Perhaps some of you, subconsciously,
are
a bit upset with us.

But we do it for your own good.

"Worst of all, if these UFO guys really do exist—they're refusing to make contact!

". . . What? You say they're afraid of us? We, who barely made it to our measly little moon, and couldn't go back now if we tried?
We
frighten star aliens? Right. And I'm terrified of turtles in the zoo!"

But we do fear you, sage of science. Your premises are skewed. I would teach you. But if I tried, you'd burn me where I stand.

"Tell you what, caller. Let's try an experiment. You assume these ET fellows are pretty smart, yes? In fact, they're probably picking up my voice at this moment. After all this time, guys that clever must have a handle on our language, right?

"Great.

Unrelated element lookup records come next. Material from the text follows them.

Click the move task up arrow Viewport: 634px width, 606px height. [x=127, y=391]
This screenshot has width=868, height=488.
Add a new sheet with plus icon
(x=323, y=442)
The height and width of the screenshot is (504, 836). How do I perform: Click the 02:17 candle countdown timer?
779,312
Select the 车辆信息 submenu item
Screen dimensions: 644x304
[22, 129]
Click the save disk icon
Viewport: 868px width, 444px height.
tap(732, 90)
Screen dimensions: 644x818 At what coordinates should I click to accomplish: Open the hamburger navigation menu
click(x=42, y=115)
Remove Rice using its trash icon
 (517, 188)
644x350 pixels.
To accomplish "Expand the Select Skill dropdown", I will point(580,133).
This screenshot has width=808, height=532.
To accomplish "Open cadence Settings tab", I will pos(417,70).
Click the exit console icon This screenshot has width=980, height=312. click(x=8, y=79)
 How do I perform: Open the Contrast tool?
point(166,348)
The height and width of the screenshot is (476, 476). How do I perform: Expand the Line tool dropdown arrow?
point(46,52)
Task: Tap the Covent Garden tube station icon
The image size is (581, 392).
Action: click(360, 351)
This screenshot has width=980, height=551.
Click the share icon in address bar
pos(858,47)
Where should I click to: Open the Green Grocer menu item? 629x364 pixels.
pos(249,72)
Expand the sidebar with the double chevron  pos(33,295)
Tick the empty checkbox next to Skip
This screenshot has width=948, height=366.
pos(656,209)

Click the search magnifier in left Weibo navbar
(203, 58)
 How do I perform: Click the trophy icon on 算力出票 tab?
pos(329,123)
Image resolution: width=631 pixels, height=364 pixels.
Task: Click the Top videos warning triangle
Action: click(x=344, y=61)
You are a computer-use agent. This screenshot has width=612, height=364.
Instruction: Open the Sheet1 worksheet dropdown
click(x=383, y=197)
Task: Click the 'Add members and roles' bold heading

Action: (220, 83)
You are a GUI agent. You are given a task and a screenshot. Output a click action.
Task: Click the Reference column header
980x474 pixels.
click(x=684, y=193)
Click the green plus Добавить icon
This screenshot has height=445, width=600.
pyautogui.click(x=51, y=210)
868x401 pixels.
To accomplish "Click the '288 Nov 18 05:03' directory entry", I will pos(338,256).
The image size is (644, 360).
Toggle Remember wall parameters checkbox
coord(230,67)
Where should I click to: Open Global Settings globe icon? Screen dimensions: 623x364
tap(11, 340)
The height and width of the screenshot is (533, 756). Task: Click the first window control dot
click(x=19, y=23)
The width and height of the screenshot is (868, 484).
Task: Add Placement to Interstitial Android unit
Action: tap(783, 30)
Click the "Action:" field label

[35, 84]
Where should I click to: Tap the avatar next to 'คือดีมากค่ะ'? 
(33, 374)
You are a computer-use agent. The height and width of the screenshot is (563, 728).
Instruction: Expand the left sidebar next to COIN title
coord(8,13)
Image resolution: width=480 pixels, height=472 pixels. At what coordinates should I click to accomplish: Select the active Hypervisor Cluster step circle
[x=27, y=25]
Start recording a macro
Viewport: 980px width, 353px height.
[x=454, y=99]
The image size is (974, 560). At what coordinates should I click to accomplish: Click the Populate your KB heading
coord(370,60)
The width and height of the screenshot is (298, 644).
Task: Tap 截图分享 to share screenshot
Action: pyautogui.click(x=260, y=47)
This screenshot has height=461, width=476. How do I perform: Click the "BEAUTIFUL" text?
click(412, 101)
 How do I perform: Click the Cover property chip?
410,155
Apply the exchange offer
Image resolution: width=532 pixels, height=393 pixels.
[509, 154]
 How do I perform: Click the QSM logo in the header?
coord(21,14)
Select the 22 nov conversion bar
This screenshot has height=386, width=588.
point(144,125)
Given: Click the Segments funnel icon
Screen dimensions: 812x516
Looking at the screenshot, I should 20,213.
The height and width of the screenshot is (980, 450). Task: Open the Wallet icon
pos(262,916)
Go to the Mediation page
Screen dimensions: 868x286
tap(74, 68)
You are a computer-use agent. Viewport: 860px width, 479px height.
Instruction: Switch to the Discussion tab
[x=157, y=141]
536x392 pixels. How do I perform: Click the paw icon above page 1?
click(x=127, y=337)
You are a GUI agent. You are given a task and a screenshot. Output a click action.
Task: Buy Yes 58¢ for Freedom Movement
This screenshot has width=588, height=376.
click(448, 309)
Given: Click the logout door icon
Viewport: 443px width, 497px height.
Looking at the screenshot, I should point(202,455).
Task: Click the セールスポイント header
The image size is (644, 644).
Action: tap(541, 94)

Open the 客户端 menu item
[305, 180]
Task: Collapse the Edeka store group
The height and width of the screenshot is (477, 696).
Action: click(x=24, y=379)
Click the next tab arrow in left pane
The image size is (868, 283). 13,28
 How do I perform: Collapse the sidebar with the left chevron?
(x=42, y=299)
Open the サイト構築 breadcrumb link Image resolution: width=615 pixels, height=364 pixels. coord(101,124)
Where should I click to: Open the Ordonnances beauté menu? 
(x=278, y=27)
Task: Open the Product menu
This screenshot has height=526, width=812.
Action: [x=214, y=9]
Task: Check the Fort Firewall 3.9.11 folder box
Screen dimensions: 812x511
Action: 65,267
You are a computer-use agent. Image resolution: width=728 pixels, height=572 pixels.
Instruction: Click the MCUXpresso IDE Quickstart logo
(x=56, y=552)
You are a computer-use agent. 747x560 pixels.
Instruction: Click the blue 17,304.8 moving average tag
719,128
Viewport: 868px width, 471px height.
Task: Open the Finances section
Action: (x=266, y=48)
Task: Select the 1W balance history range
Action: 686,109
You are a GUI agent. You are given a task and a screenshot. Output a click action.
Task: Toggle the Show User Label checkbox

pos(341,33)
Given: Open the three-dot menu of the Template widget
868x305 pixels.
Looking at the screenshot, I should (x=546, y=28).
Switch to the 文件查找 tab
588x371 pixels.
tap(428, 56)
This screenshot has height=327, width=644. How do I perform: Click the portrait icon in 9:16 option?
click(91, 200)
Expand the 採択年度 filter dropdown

Then I'll quit talking to my human audience for a minute, and turn instead to those eavesdroppers in the sky.

"Hello, you little green guys, listening to my voice in your fancy ships! I'm gonna lay a challenge on you now. Get out your space pencils, 'cause I'm about to tell you how to get in touch with the most qualified people on the planet for making first contact with star visitors. People who have all the right qualifications, reputations, and government connections, and who have been dreaming all their lives of holding conversations with other life forms.

"Ready? Good. Now first off, I want you to dial up the World Space Foundation, in Pasadena California. You can get their number by dialing directory assistance through any of our communications satellites . . . surely you're smart enough to handle that? Our technology's child's play, right? Here's a little hint—the area code is 1—818, and directory information is 555-1212. The foundation, along with the Planetary Society, helps fund some of the best SETI research, now that a few grandstanding senators have managed to cut off all federal funding for the program. The search involves scanning the heavens for beacons from distant extraterrestrial civilizations, and they usually don't like having their name associated with UFOs, but I'm sure they'll drop everything if you prove you really are visitors from some faraway star.

Now
proof
is an important part of this. So for you humans listening in right now, please don't bother these good folks . . . unless you want to join as members of the foundation, and help them in their fine work. Still, I guess there'll be a few jerks out there who will phone in anyway, thinking it's really clever and original to dial up and pretend they're E.T. So identify yourselves when you call, then briefly describe to the foundation staff a demonstration you'll perform in the sky, the following night!

"Your demo should be visible from Pasadena, California, at ten P.M. on a clear night, and be of clearly extraterrestrial origin. You might turn one of the moon's craters purple, or something likewise gaudy.

"If you do pull off something impressively 'alien,' you can bet we'll be waiting by the phone the next day for your follow-up call!"

Such effrontery! Never has one of these mad, new-style humans taunted us so brazenly. Out of wrath, we get carried away in our work. Half the cattle are destroyed and the rest driven to frothing panic before Fyrfalcon calls a halt. We stare down at no typical mutilation. The rancher who owns this herd won't be awed or frightened by our visit, but furious.